Problème : ce projet aurait pour conséquences de saccager à la fois l’emploi et l’accès aux soins. En effet, le nouvel hôpital devrait avoir une capacité de 800 à 1000 lits, soit 300 à 500 lits de moins que Bichat et Beaujon réunis. Par ailleurs, quelques 1000 postes de personnels seraient supprimés.
Concrètement, cela signifierait une division par deux du nombre de lits dans des services tels que l’hépato-gastro ou la maternité, le tout dans une zone géographique en pleine expansion démographique et où la pénurie de lits hospitaliers est déjà un grave problème.
L’accès aux soins sera aggravé par la fusion, sur un seul site, de deux sites couvrant des zones différentes du nord parisien : le nord des Hauts-de-Seine (92) pour Beaujon, le 18e arrondissement de Paris et la Seine-Saint-Denis pour Bichat.

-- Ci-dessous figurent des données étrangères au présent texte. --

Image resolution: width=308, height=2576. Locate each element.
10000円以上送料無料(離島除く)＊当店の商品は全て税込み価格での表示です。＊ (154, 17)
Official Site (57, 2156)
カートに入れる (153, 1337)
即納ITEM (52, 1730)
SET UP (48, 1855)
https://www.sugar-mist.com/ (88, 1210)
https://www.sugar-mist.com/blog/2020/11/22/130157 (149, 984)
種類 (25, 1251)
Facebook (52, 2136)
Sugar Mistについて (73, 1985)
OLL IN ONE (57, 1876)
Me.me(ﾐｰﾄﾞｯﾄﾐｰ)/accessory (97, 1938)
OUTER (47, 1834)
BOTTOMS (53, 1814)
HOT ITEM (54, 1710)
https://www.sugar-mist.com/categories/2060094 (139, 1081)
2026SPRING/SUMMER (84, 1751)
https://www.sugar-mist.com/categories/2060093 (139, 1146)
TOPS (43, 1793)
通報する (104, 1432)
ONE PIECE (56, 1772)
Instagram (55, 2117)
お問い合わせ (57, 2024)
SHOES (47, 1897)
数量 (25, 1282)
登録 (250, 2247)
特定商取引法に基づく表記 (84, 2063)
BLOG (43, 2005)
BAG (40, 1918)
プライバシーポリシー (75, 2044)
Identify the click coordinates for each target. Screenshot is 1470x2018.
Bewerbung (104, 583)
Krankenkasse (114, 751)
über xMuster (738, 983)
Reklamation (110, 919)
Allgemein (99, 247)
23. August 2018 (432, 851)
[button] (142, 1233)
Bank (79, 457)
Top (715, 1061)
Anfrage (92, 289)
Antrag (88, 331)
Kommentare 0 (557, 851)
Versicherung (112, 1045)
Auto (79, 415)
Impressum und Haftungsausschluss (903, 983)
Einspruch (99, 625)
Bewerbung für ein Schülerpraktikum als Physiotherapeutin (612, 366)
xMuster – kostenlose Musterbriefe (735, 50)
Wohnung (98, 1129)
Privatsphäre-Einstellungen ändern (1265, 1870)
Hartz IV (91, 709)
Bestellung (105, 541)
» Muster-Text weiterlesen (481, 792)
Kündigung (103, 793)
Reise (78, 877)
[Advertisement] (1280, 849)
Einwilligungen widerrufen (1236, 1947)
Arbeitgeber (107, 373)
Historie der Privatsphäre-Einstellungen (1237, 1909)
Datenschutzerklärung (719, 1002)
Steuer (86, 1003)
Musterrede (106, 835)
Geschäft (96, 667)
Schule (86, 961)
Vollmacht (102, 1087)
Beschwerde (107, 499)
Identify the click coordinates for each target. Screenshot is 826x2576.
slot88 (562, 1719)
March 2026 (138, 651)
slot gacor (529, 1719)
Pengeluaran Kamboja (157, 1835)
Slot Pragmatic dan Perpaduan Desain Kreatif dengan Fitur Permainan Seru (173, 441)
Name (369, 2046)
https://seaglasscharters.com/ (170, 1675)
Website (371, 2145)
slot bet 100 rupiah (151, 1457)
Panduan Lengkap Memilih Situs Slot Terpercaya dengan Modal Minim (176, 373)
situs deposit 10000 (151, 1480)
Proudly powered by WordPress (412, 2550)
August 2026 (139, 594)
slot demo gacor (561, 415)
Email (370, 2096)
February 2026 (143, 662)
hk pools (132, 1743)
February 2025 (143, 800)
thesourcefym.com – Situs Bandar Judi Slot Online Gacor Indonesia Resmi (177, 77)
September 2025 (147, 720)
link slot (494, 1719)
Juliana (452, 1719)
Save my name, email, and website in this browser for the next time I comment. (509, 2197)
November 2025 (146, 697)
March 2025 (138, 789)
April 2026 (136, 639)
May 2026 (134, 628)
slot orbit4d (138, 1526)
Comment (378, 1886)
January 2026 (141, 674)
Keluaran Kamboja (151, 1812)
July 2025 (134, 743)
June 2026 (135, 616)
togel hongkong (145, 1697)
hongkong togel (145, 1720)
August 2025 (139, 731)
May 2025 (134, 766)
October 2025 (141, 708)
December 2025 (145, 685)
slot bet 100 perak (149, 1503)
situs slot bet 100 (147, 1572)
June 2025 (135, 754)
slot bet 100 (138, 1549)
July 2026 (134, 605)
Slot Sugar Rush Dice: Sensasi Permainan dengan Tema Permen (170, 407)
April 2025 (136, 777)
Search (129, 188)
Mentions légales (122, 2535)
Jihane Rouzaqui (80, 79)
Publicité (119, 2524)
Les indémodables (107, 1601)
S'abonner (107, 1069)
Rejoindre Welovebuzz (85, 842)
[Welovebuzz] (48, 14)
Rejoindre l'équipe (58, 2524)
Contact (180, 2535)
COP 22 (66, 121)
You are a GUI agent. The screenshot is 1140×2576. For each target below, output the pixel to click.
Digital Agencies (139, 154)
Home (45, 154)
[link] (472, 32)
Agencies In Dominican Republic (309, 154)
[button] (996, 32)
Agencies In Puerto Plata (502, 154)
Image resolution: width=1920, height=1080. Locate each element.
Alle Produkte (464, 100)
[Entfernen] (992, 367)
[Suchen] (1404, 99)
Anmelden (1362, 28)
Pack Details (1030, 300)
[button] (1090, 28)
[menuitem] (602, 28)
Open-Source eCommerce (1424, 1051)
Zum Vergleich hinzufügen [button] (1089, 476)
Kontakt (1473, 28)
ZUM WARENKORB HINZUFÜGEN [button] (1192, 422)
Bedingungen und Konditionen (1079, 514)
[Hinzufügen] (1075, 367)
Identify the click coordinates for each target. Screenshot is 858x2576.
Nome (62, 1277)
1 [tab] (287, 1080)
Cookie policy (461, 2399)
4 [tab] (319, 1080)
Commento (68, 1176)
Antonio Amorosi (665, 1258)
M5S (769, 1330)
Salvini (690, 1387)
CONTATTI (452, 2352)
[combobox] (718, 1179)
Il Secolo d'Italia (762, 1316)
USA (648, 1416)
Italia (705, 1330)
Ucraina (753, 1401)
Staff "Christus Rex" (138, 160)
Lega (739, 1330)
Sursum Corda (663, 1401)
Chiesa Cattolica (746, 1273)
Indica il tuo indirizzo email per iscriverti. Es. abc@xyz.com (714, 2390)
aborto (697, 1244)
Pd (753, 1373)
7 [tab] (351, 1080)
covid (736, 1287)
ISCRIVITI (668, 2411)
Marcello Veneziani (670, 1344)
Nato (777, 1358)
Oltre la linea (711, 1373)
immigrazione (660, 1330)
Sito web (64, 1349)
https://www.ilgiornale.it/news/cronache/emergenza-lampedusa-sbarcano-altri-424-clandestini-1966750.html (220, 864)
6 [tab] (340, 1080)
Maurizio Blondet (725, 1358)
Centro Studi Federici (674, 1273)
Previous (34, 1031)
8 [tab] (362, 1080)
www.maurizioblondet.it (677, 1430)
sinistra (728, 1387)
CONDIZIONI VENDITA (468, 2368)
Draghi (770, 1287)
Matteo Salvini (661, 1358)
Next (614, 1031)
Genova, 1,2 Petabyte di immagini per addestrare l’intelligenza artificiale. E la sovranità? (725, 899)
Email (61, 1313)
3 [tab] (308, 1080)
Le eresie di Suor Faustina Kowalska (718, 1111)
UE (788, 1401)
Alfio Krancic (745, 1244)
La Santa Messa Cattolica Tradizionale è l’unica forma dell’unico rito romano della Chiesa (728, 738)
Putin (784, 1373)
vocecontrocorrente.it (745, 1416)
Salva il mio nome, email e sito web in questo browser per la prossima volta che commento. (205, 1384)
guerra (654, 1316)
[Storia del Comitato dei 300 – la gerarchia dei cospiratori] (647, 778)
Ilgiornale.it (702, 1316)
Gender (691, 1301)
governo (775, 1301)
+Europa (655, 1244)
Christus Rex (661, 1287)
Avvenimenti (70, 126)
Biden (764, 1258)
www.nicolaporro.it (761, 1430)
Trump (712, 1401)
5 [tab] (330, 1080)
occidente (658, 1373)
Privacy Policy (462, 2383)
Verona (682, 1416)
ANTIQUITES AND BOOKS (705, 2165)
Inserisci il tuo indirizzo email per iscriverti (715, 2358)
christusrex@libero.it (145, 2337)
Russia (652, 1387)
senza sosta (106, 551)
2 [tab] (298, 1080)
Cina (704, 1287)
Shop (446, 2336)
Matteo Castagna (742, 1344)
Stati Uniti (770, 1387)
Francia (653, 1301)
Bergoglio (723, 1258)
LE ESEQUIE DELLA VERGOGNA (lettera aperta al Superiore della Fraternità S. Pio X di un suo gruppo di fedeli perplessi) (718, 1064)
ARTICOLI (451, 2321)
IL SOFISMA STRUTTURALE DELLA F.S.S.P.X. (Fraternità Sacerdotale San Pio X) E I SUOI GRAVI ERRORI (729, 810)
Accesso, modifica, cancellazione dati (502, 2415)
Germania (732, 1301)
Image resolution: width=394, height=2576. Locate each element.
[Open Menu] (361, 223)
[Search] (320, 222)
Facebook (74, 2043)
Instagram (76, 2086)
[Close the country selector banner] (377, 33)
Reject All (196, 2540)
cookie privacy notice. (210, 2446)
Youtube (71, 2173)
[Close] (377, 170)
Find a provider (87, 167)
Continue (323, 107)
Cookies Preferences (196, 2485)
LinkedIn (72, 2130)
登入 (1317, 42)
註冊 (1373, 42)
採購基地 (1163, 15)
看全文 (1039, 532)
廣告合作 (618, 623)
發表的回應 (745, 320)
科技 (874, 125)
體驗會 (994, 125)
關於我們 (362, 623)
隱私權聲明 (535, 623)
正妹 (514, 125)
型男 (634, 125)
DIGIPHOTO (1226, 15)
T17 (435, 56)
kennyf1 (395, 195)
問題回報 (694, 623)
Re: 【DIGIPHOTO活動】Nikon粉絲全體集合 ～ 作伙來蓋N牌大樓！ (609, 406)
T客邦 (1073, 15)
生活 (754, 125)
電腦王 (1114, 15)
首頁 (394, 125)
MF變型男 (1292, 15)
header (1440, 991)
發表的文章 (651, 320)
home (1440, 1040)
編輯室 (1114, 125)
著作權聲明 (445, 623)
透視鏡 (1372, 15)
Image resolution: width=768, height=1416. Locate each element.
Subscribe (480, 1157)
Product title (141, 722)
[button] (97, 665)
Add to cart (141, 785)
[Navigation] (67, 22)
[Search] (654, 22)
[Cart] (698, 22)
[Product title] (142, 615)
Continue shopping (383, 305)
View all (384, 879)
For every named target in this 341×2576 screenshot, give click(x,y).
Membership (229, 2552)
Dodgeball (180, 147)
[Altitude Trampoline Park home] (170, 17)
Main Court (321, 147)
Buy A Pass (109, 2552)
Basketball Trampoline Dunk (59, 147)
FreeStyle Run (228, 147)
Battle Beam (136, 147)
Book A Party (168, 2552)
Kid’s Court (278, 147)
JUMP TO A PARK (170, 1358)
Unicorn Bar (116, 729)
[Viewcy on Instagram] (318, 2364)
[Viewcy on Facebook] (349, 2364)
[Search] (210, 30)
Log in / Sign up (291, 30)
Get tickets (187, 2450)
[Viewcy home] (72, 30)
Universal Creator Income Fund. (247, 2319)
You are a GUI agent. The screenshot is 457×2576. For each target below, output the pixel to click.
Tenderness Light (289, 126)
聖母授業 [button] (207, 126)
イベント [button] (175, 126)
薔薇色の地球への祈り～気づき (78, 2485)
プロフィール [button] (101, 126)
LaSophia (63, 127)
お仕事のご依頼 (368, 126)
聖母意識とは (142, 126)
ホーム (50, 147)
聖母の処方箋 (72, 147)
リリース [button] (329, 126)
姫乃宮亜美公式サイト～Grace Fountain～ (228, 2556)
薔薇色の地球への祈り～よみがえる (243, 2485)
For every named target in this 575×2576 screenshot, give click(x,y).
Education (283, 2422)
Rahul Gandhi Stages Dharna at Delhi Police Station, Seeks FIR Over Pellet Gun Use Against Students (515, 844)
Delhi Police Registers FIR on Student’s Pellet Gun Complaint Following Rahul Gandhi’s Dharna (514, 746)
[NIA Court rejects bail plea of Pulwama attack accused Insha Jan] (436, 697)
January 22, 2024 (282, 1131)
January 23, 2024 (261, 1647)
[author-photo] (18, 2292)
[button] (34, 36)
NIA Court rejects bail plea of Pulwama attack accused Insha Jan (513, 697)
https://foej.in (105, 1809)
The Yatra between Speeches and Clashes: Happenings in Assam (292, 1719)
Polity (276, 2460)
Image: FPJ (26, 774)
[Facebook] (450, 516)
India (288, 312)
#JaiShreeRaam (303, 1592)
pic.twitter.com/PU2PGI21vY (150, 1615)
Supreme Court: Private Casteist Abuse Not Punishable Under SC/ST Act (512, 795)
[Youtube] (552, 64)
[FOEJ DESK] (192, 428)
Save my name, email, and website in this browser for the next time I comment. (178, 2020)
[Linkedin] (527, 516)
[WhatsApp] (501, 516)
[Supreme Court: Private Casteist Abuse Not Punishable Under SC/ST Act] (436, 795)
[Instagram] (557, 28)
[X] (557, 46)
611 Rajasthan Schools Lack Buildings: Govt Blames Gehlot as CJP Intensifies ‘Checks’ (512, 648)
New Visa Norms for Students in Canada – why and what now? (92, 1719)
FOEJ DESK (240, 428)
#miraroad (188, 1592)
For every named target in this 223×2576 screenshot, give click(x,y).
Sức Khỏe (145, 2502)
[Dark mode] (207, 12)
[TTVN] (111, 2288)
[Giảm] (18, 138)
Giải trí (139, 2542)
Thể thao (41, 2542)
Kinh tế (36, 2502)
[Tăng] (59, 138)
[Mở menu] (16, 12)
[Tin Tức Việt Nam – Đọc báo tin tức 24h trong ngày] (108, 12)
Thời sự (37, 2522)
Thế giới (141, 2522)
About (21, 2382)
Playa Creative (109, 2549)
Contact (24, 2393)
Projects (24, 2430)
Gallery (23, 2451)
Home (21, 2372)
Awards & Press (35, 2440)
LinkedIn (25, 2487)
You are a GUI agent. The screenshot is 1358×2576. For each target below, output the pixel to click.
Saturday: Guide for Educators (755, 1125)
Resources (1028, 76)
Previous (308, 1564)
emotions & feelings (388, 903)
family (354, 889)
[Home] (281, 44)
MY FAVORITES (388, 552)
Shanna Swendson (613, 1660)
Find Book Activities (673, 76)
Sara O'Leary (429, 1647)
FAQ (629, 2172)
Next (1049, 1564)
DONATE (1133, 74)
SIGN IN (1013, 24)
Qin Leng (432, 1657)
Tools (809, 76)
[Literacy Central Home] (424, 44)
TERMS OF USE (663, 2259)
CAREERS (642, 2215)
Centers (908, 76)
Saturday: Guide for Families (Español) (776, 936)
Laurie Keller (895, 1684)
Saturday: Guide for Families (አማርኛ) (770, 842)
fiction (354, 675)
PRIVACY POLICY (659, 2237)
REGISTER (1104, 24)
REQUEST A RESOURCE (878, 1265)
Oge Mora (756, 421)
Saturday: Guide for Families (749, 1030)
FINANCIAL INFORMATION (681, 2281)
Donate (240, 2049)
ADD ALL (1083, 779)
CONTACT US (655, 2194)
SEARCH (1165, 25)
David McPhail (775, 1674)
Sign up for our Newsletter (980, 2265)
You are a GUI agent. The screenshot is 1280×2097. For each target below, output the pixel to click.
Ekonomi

Pour les habitants de cette zone extrêmement dense, démographiquement, cela entraînera de facto une diminution de la proximité des soins.
Les gouvernements successifs et la direction de l’AP-HP balayent d’un revers de main ces considérations et, pour noyer le poisson, insistent sur la vétusté des deux sites menacés de fermeture. Personne ne conteste cette vétusté. Mais ni les habitants du nord de Paris, ni le personnel de ces hôpitaux n’en sont responsables ! Mais surtout, leurs rénovations et la construction de nouveaux hôpitaux sont possibles sans infliger de régression sociale. Des rénovations de services ont d’ailleurs été réalisées à Beaujon, ces dernières années, et des élus de gauche proposent la construction d’un nouveau bâtiment à Saint-Ouen, pour compenser une perte de lits entraînée par de longues rénovations.
Travailleurs et population mobilisés
Depuis son annonce, il y a près de dix ans, ce projet suscite la contestation des premiers concernés : le personnel et la population locale. Les syndicats de Bichat et de Beaujon sont mobilisés. Des comités de défense des deux hôpitaux ont été créés ; ils réunissent syndicats, partis et habitants des zones touchées. Une pétition s’opposant au projet a déjà réuni des dizaines de milliers de signatures.
Lors d’un rassemblement organisé le 25 mai dernier, un infirmier syndiqué à la CGT nous décrivait la situation : « Le 20 mai, à Clichy, on était 150 dans la rue – population, syndicats et personnels – pour dire non à la fermeture. On avait demandé que le maire de Clichy, qui soutient le projet, nous rencontre pour discuter. […] L’objectif, c’est de travailler à mobiliser le plus possible. Pour ça il y a énormément de diffusion, de discussions et d’information pour essayer de regrouper les gens. C’est notre travail au quotidien, c’est un travail de terrain, qu’on mène sur les marchés, devant l’hôpital et dans les services, auprès des collègues. On a un taux de syndicalisation qui augmente, et ça c’est plutôt positif. Et dans les mobilisations, on constate qu’il y a de plus en plus de monde. »
Passer à l’offensive
Le cas de Bichat et Beaujon n’est pas isolé. Des projets semblables, tout aussi régressifs, sont en cours dans d’autres départements du pays. Le problème est global – et donc, il faut une réponse globale du mouvement ouvrier, mobilisant les différents secteurs de travailleurs de la santé à l’échelle nationale. Il faut passer à l’offensive : face à la casse systématique de l’hôpital public, au profit des établissements privés, la gauche et le mouvement syndical doivent défendre le mot d’ordre de nationalisation de l’ensemble du secteur hospitalier, sous le contrôle des travailleurs eux-mêmes. Il faut débarrasser la santé publique des logiques de la course aux profits. Cette revendication donnerait à la lutte une perspective positive, qui est aussi la seule permettant de répondre enfin aux besoins du plus grand nombre.